Pourtant, au sein d’une structure totalement dédiée à la cause du «cannibale» slovène, où ce dernier est sous contrat jusqu’en 2027, le coureur d’Ittigen n’est pas le premier choix. Et c’est logique. Mais il accepte son nouveau statut. «C’est vrai que, régulièrement, on pédale tous pour Tadej, concède celui qui a débuté chez BMC Development. Mais il nous arrive à tous d’avoir plus de libertés et de possibilités pour remporter des étapes.» Ça aurait dû être le cas sur le dernier Tour de Suisse, mais le Bernois a contracté le Covid-19 et son équipe a été contrainte de se retirer.
Une autre joie
Rétabli, il n’a dans un premier temps pas été convoqué par son équipe qui a préféré le préserver. Avant que UAE ne le rappelle à la hâte mercredi pour remplacer le forfait de son coéquipier Matteo Trentin, testé positif au Covid-19. Le Bernois est d’attaque pour donner dès vendredi ses premiers coups de pédales sur sol danois, où le prodige de 23 ans va retrouver à cette occasion un relatif anonymat.
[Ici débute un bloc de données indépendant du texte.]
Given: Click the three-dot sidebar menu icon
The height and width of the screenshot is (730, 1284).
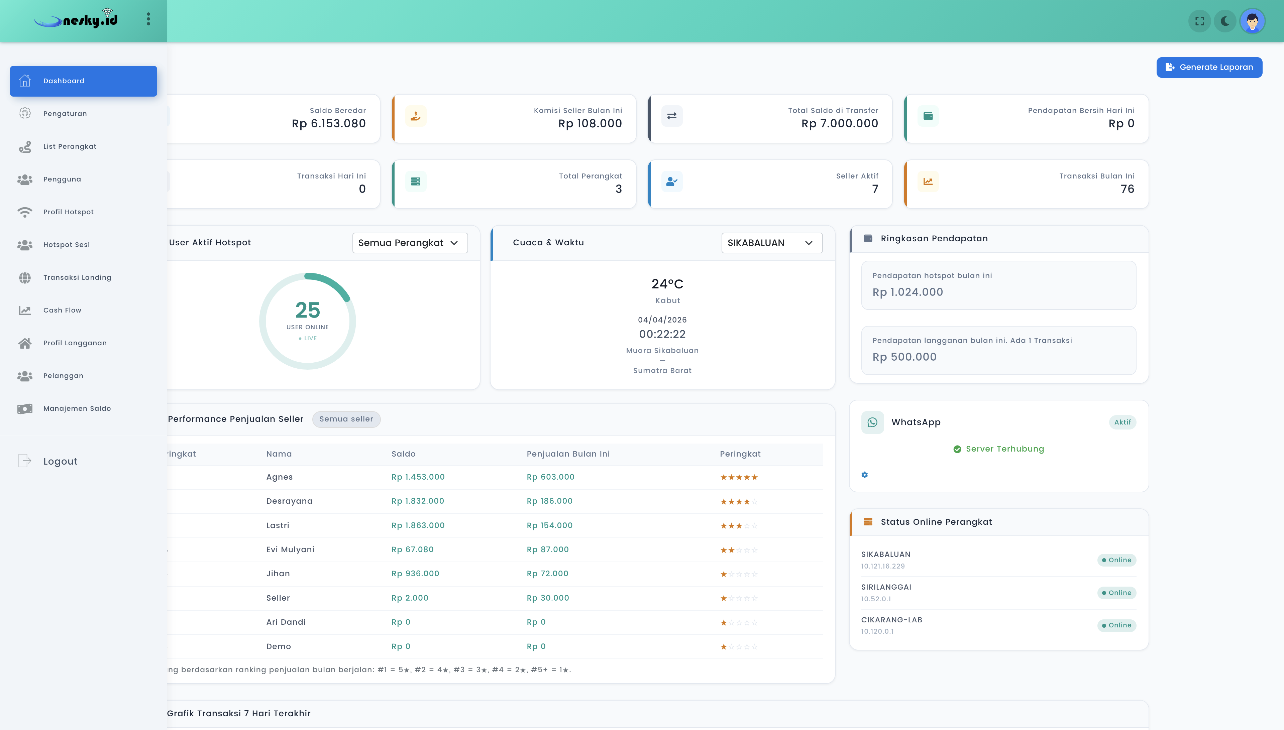Looking at the screenshot, I should (x=148, y=19).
Sans amertume, ni frustration. «Ce n’est pas compliqué (de l’accepter) car le cyclisme est un sport collectif, glisse-t-il. Je suis très satisfait de faire partie de cette formation, où un vrai travail d’équipe est effectué afin d’aider Tadej à gagner le Tour de France. Je trouve super de concourir à ses côtés. Il s’agit d’une superbe expérience.»
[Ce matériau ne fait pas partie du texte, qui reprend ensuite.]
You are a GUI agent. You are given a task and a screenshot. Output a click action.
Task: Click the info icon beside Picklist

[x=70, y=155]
Mais est-ce à la hauteur d’une victoire personnelle? «C’est différent, mais les deux sortes de succès sont vraiment belles. Ma victoire d’étape sur la Grande Boucle en 2020 était magnifique. Mais remporter le général du Tour de France l’année suivante en tant que coéquipier l’était tout autant. Je me réjouis déjà de prendre le départ à Copenhague, surtout qu’on a à nouveau de grandes chances de s’imposer.»
Opération salvatrice
Vainqueur du Tour de Slovénie il y a une dizaine de jours, Tadej Pogacar arrive dans des conditions optimales et semble bien parti pour réaliser la passe de trois dans l’Hexagone. Mais, pour réussir pareil exploit, le meilleur coureur du monde actuel aura néanmoins besoin de lieutenants à la hauteur de l’événement. Cela tombe bien, Marc Hirschi monte en puissance depuis le début de l’année, en témoignent ses deux succès sur le Per Sempre Alfredo, en mars, et sur le GP d’Aarau, le 10 juin dernier.
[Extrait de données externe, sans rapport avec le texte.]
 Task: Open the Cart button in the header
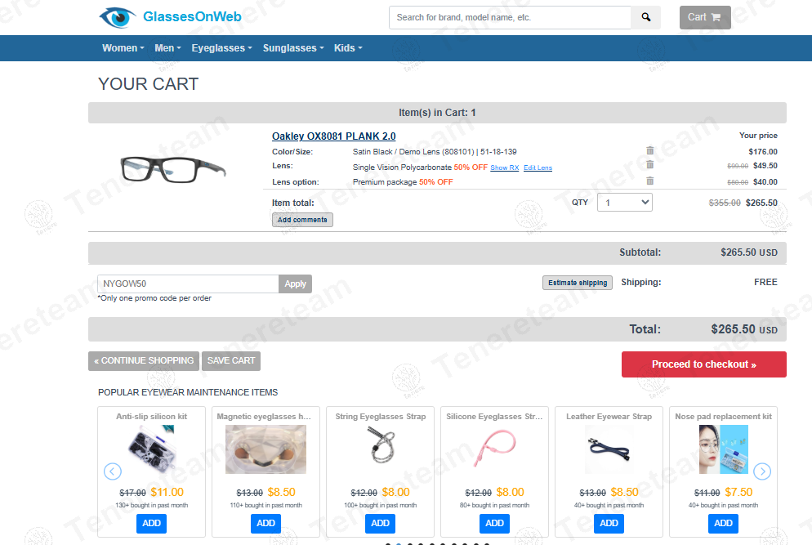coord(704,17)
«J’ai été opéré en décembre dernier de la hanche, précise-t-il. Je me sens désormais bien mieux. Depuis, j’ai pu faire de bonnes sessions d’entraînement. J’espère désormais pouvoir retrouver mon niveau affiché en 2020. J’ai l’impression de ne pas être si loin de cette forme. L’opération a été la bonne décision et elle va me permettre de retrouver mon niveau que j’avais il y a deux ans. Du moins, c’est le but.»
Histoire de chasser définitivement les difficultés rencontrées lors de sa première saison chez UAE Team Emirates. Et de rappeler à son employeur qu’il possède bel et bien dans ses rangs un deuxième prodige.
«Évidemment que mon équipe attend plus de moi, reconnaît-il. Quand vous obtenez des résultats, vous avez toujours plus de pression sur vos épaules. Car tout le monde s’attend à ce que vous le refassiez encore. Même si je n’avais pas changé d’équipe, je suis sûr qu’on aurait attendu de moi que je m’impose à nouveau sur le Tour de France ou sur une autre grande course. Mais cette attente est normale. C’est toujours plus simple de gagner la première fois. Confirmer est toujours plus compliqué.»
De retour sur les terres de ses premiers exploits, celui qui «rêve de devenir un jour champion du monde» va assurément faire tout son possible pour briller dans l’ombre au cours des trois prochaines semaines.